Je me tourne donc vite vers l'option manuelle, avec ses deux commandes sur le commodo gauche. Très bien placés, ils s'utilisent facilement, sans même y penser. Le DCT rétrograde tout en douceur, comme si l'on plaçait un coup de gaz avant de tomber son rapport. Avec un tel système, on peut se concentrer sur le moteur et le châssis! Un châssis très sain, avec un train avant rivé au sol, qui permet des entrées de courbe musclées! D'une pichenette sur le grand guidon, on bascule de l'autre côté et on ouvre en grand sans arrière pensée.
Car le Traction Control veille au grain et désamorce toute amorce de dérobade de l'arrière. Agissant sur l'allumage et la courbe de couple, il permet à la Honda de s'extraire de toutes les situations. Une technologie fort utile, qui m'a d'ailleurs évité une jolie glisse sur une plaque humide cachée à l'ombre d'un virage... Ouf! On repasse à l'avant pour relever le freinage exemplaire, qui ralentit efficacement les 275 kilos du bestiau. Les plus énervés lui reprocheront un léger manque de mordant en début de freinage, malgré un très bon feeling au levier. Avec le Dual-CBS et un poids légèrement basculé vers l'arrière, la CrossTourer est d'une stabilité impériale sur les freins.

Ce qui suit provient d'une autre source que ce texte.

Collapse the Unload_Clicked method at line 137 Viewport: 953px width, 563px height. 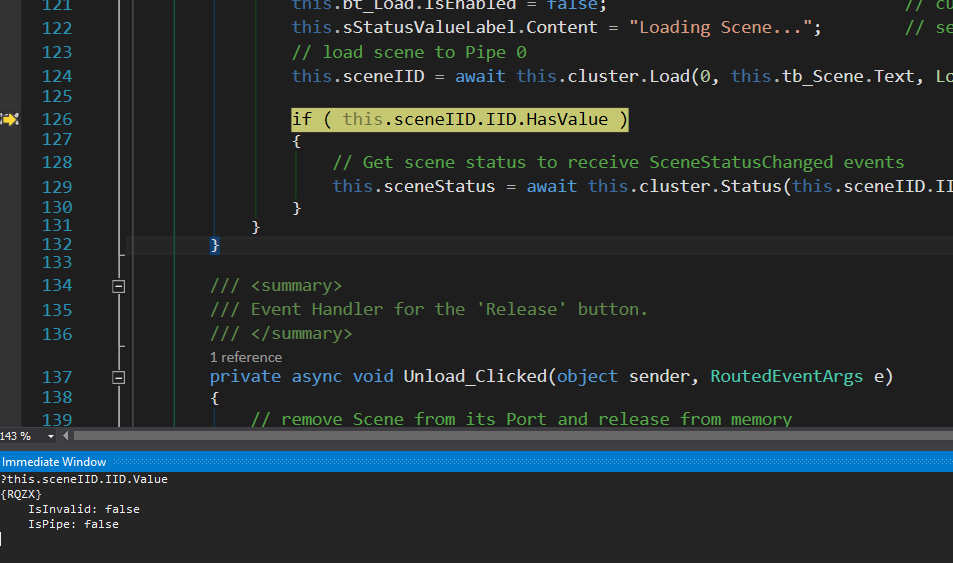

Tant mieux car le moteur, lui, ne se pose pas de questions et envoie le pâté! Ramené à 127 chevaux, contre plus de 170 à la VFR, le V4 dispose d'une courbe de couple bien plus régulière et élevée à bas et mi-régimes. Le résultat: une poussée linéaire et forte qui garantit des relances efficaces sur l'ensemble de la plage de régime. Pas de puissance démentielle, au contraire d'une Ducati Multistrada, mais un moteur très exploitable qui s'adapte à tous les styles de conduite. De quoi calmer deux ou trois frimeurs en sportives sur les montées de col!
Après la pause-café, où nos montures ont pu reprendre leur souffle, on arrive au premier arrêt photo. Un arrêt dans un terrain où part un joli petit chemin de terre. De quoi donner quelques idées aux grands enfants que nous sommes... Après avoir escaladé une petite butte en bord de route, tout ce joyeux monde s'élance, ravi, dans le chemin!

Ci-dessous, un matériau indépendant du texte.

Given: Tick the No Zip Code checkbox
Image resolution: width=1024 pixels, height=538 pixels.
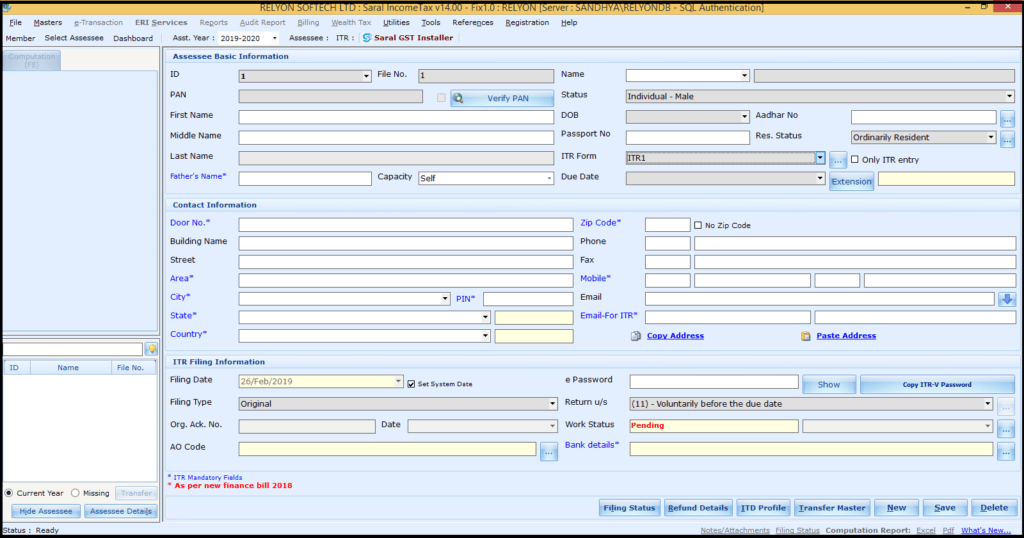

Traction Control débranché, je m'essaie à quelques travers, plus ou moins maîtrisés. Je préfère rapidement m'aventurer de plus en plus vite dans le chemin, dans les hautes-herbes, entre les pierres... Un exercice facile pour la CrossTourer, qui se montre rassurante malgré son poids élevé. Les photographes ne manquent pas d'immortaliser nos « exploits », alors que notre ouvreur met la pression pour qu'on arrive à l'heure à la pause midi. Allez, encore 5 minutes... s'il vous plaaaaaaaaît!
Sur la suite du trajet, la CrossTourer n'aura fait que valider les très bonnes impressions ressenties en première partie de journée. Disposant d'un modèle à boîte classique pour le retour à l'hôtel, je regrette carrément le DCT. Certes, on peut s'amuser avec un embrayage classique et un levier est plus facile à changer au bord de la route qu'un système électronique complexe... Mais il fonctionne si bien et se montre si adapté au gros trail Honda qu'on s'y fait très vite. Une technologie d'avenir, n'en déplaise aux irréductibles!
En arrivant à l'hôtel, tout le monde est en pleine forme! Le confort royal de la Honda y est pour beaucoup, aucun mal de fesse n'étant à déplorer. Passés par la case station, on aura apprécié la consommation raisonnable du V4. L'autonomie devrait friser les 300 kilomètres avant réserve. Une très bonne nouvelle car à bord de la CrossTourer, on roule! Nouvelle référence en matière de technologies routières, la Honda pourrait donner du fil à retordre à la BMW R 1200 GS, sa concurrente toute désignée. Jusqu'au niveau du tarif, puisqu'affichée à 18'590 francs dans sa version DCT, la Honda se hisse à la hauteur de la BM sur la liste des prix.